One day, turning to walk home on a meadowtation, I noticed how blustery it was and that I wasn't bothered. In fact, I was enjoying it. The swift fresh air softly caressed my skin as it blew firmly into my face and body. I paused to breathe it in deeply. The dynamic movement of nature was actually bringing life force to me, just as I was bringing a dynamism to this moment.

From that day on, I didn't seek to live somewhere with no wind. Something had shifted, not in the wind, but in me. As I continued my journey in this way I further became the still space for the wind to swirl and blow as much as it liked.

Looking back, I could see that my rejection of the wind had mirrored a deeper disconnection. As I embodied more of my own essential nature, I was embodying the wind. The very thing I had pushed away was actually a teacher.

This is what the sensory doorway does. It doesn't ask you to add something to your experience. It invites you to discover that what's here is far more than you thought.

Our relationship to our senses

The sensory doorway can serve people coming from very different places, and it brings something needed to each.

We all develop a relationship with our senses early on, and like any relationship, it can take on a particular pattern. Some of us become anxiously attached to sensory experience: here everything can become amplified and we feel everything intensely,. We notice everything and can be flooded by beauty and overwhelmed by noise, and unable to regulate how much is coming in. We swing between craving sensory richness and needing to shut it all out.

Others develop a more avoidant relationship: here the senses recede into the background, the body becomes something below the neck that does its job, and whole dimensions of experience go unnoticed because we've learned to live at a comfortable distance from them.

Most of us lean one way or the other to various degrees.

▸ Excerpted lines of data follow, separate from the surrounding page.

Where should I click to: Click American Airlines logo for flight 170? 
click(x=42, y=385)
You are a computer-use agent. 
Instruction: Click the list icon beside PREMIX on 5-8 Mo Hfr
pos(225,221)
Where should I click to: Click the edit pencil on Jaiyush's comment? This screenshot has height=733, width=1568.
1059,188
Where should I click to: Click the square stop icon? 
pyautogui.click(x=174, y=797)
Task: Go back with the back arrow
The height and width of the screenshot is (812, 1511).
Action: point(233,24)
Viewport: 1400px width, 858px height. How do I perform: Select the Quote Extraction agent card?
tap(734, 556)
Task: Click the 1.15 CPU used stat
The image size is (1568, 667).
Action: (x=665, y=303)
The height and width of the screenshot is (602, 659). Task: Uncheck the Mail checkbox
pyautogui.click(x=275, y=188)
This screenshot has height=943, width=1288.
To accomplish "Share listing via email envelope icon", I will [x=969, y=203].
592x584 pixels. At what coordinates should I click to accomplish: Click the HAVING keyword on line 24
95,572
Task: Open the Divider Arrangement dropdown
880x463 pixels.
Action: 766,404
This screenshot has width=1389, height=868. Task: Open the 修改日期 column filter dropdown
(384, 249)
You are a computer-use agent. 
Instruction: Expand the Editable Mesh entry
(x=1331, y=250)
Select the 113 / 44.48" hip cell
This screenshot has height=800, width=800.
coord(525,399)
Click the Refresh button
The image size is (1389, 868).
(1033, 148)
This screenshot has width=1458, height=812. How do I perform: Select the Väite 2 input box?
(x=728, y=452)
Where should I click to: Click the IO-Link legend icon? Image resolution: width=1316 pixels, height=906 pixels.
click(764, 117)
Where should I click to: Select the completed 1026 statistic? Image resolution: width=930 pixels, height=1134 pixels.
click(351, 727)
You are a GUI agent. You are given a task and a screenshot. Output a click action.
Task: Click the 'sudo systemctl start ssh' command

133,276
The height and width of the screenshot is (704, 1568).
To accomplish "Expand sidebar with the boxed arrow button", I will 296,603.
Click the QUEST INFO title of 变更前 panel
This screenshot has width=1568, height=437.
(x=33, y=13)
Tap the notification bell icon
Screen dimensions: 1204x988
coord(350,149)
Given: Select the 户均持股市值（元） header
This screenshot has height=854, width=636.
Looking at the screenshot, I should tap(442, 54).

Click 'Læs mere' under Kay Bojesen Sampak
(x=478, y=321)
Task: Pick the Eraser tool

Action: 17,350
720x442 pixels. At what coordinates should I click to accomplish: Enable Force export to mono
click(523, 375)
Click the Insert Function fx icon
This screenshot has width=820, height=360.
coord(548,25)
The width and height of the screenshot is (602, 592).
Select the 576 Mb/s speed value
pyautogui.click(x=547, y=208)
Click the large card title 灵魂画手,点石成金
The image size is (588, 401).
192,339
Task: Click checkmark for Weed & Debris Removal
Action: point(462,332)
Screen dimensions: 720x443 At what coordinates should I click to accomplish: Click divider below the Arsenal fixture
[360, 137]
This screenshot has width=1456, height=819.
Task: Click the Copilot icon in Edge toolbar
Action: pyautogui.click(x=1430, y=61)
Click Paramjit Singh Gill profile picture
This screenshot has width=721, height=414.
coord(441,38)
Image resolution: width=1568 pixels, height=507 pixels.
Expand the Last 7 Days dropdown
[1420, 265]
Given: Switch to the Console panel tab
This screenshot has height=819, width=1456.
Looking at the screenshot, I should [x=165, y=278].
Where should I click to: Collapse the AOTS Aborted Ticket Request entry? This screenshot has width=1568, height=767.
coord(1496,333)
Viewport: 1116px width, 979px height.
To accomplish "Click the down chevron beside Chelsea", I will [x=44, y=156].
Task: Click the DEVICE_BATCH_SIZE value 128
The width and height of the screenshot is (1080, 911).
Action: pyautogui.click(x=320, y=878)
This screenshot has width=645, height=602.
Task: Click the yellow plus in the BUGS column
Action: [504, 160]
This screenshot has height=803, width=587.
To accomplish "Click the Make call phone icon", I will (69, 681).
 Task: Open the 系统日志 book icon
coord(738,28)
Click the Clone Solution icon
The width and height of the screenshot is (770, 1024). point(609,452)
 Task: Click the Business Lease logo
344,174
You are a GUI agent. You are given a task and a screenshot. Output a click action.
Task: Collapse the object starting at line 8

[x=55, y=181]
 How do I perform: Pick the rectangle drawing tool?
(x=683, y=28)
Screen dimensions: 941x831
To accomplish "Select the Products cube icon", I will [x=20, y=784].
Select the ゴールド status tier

Both are ways of not quite being at home in our embodied experience. And the sensory doorway meets both, gently opening the door to something new.

If you're someone whose senses tend to be amplified..

If you feel a lot, notice a lot, and sometimes find it all too much, this path won’t be about managing that intensity or affirming it. Rather it will cultivate something underneath it - a ground of presence from which sensation can be met differently. Through gentle, often nature-based practices that involve noticing what you're drawn to and following your curiosities, a new relationship with your senses begins to form. One that is more spacious and grounded, and more true.

If you're someone who has lived mostly from the mind..

If you orient toward concepts, analysis, planning, and achieving, this path won’t force you to feel more. Rather it will be about about gently following what you are drawn to and noticing what shows up in your senses around this. You may be surprised to discover how much richness is available in the taste of your morning coffee, in the quality of light at a particular hour, in the feeling of your feet on the earth. Through simple, embodied practices, a whole dimension of experience that's been waiting quietly in the background begins to come alive in your way of being.

Both directions lead to the same place: a secure, grounded, trusting relationship with our own embodied experience, in other words becoming truly at home in the body. And from that ground, something new becomes possible. The senses begin to reveal qualities like spaciousness, clarity, aliveness, warmth, and even wholeness. Qualities that were always here but couldn't be perceived from either intensity or distance. This is essence recognition, and it's available to everyone, through the senses we already have.

For either path, this approach grounds us in our bodies in a balanced and necessary way, and provides the foundation from which to come into our wholeness more fully. The body becomes a home, a gift even, rather than a problem to solve.

An Invitation

To slow down. To explore. To be curious. To go on a sensory treasure hunt and see what you find.

From here, it opens. Into how you hold your own inner life with more spaciousness and tenderness.

The senses have always been open. The doorway has always been here. The invitation is simply to walk through.